**Tasks and exercises**
a) In the IVF story, on which day after the transfer did the writer take a home pregnancy test?
b) Give the part of the IVF story that opens with the words containing "And it was positive." and closes with "in my prenatal)", substituting "partner" for "husband".
c) Summarize the IVF story in two sentences.

**Quoted passage**
▼
We tried that one more thing that the doctor suggested. His suggestion was to use compounded Viagra vaginally and then support it with progesterone once the lining got to where it needed to be. It looked like it was working, so he scheduled our frozen embryo transfer.
We got there the morning of the transfer and I fully expected him to say that the lining wasn’t ready as he had done so many times in the past. But, it was ready. I took valium as suggested and we implanted two eggs. After the implantation, I waited 30 minutes with a full bladder before we left. There’s an urban legend among IVF moms that eating McDonald’s fries after the transfer helps the embryos to stick. I clearly ate those delicious fries (as well as chicken nuggets for good measure). I slept in the back of the car on the way home and for hours after getting home.
A few other things that I did post transfer:
- The day before transfer, I did Reiki
- I ate pineapple core for 5 days
- Acupuncture
- Kept my feet super warm by wearing socks all the time
- Only drank room temperature or warm beverages
- Ate a lot of avocado
- Laughed a lot
- Stayed calm (as much as possible.. it’s impossible)
- Visualized all of the people who had supported me through the process lifting me and the baby up
All of these things seem silly, but it all made me feel more in control. The biggest thing that I did was visualize exactly how she would fit into our lives. I visualized making a nice cozy room for her inside of my belly. I made her a cozy little bed and I put up pictures of us and our animals and told her how loved she would be by all of us and what her life would be like. I kept saying to myself: “I will get pregnant. I will stay pregnant. We will have a healthy baby.”
I didn’t have any pregnancy symptoms (except for being ravenously hungry) so I thought it hadn’t worked. On the 9th day after transfer, I decided to take an at home pregnancy test to just be done with it. I didn’t even look at it as I started to get ready because I was so sure it was negative.
And then I did.
And it was positive.
I cried harder looking at those two lines than at any of the negative tests before it (and that’s saying a lot). I immediately took another test to make sure and that one turned positive as well.
Throughout our journey, I had this image of how I would tell my husband. But, after everything we went through, an elaborate celebration didn’t feel right. I woke him up and asked if he wanted to have a baby. He said yes. I said “Good. Because I’m pregnant”. And, he said, “Finally.”
For any IVF moms out there, here were the medicines that I was taking on our successful cycle:
- (Because I had so many follicles, we used a Lupron trigger shot with 1/10th of the regular trigger shot so not all of the follicles would release to give me a better chance at not hyperstimulating. That worked!)
- 1 prenatal
- 1 DHA (not included in my prenatal)
- 1 Vitamin B for lining
- 2 Vitamin D3 (just my regular medicine)
- 1 baby aspirin starting CD1
- 1 estrace AM/ 1 estrace PM via mouth starting CD1 for 8 days
- 1 estrace PM vaginally starting CD1 for 8 days
- 1 compounded viagra AM, Midday and PM vaginally starting CD1 for 8 days. STOP viagra CD8 and begin 1cc progesterone in ethyl oleate oil AM and 1 cc in the evening until the end of the first trimester. Starting the progesterone early combatted the short luteal phase.
- 1/2 medrol PM via mouth starting CD1 for 8 days
- Not prescribed: drank a glass of red wine every night while building lining and replaced with Pom juice the night before transfer.
- Drank Pom juice and red raspberry leaf tea occasionally until starting progesterone
Through our infertility journey, I took 211 shots in total and every single one of those shots was unbelievably worth it. Believe in yourself. Believe in your journey. Your family is going to be created in some beautiful way and, mama, it’s going to be perfect.
▲
(Entries from a collection)
▼
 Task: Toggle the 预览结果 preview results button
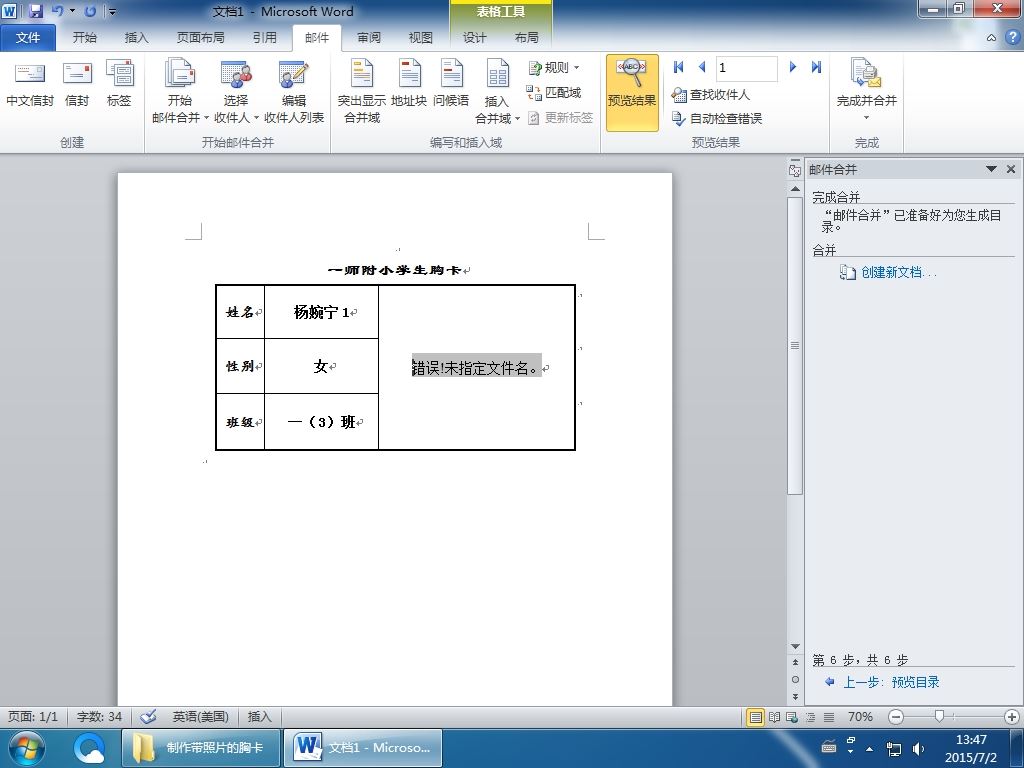click(632, 91)
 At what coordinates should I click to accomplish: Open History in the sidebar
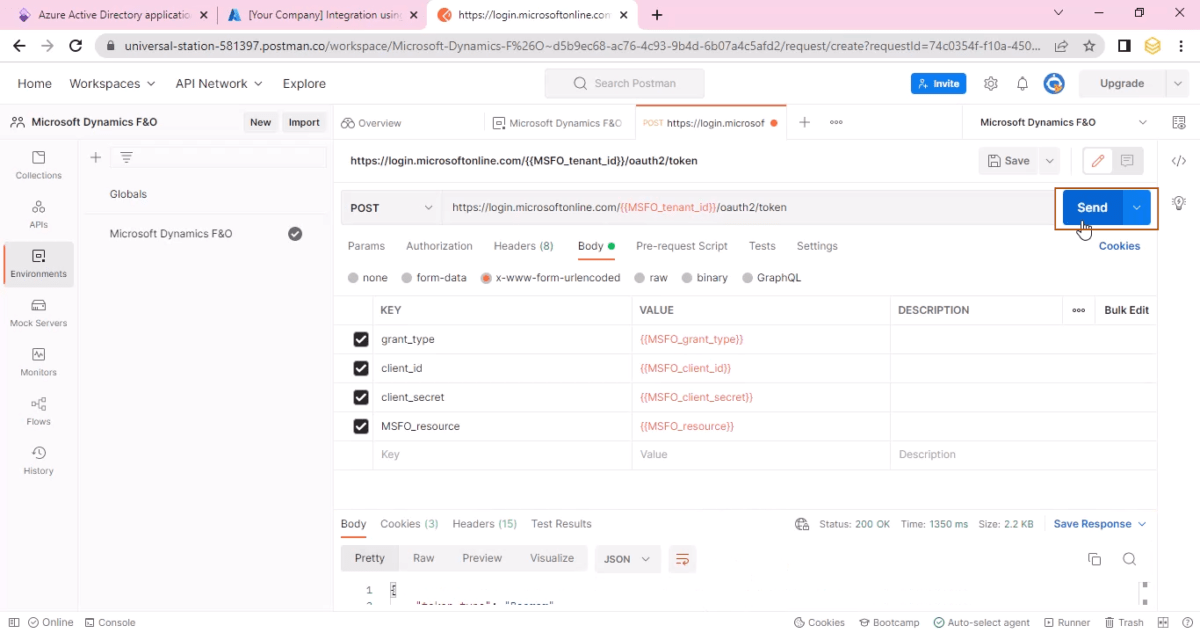coord(38,460)
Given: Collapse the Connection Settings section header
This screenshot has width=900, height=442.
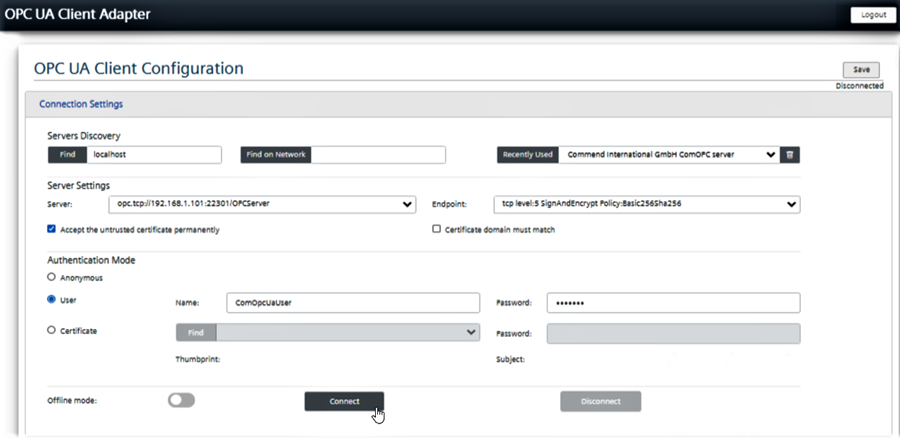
▲
**Answers provided**
a) On the 9th day after the transfer.

b)
And it was positive.
I cried harder looking at those two lines than at any of the negative tests before it (and that’s saying a lot). I immediately took another test to make sure and that one turned positive as well.
Throughout our journey, I had this image of how I would tell my partner. But, after everything we went through, an elaborate celebration didn’t feel right. I woke him up and asked if he wanted to have a baby. He said yes. I said “Good. Because I’m pregnant”. And, he said, “Finally.”
For any IVF moms out there, here were the medicines that I was taking on our successful cycle:
- (Because I had so many follicles, we used a Lupron trigger shot with 1/10th of the regular trigger shot so not all of the follicles would release to give me a better chance at not hyperstimulating. That worked!)
- 1 prenatal
- 1 DHA (not included in my prenatal)

c) After trying the doctor's suggestion of vaginal compounded Viagra supported by progesterone, the writer had a frozen embryo transfer with two implanted and did several things afterward, such as eating pineapple core, getting acupuncture and visualizing the baby, to feel more in control. On the 9th day after transfer, a home pregnancy test was positive, and the writer lists the medicines from the successful cycle and says all 211 shots were worth it.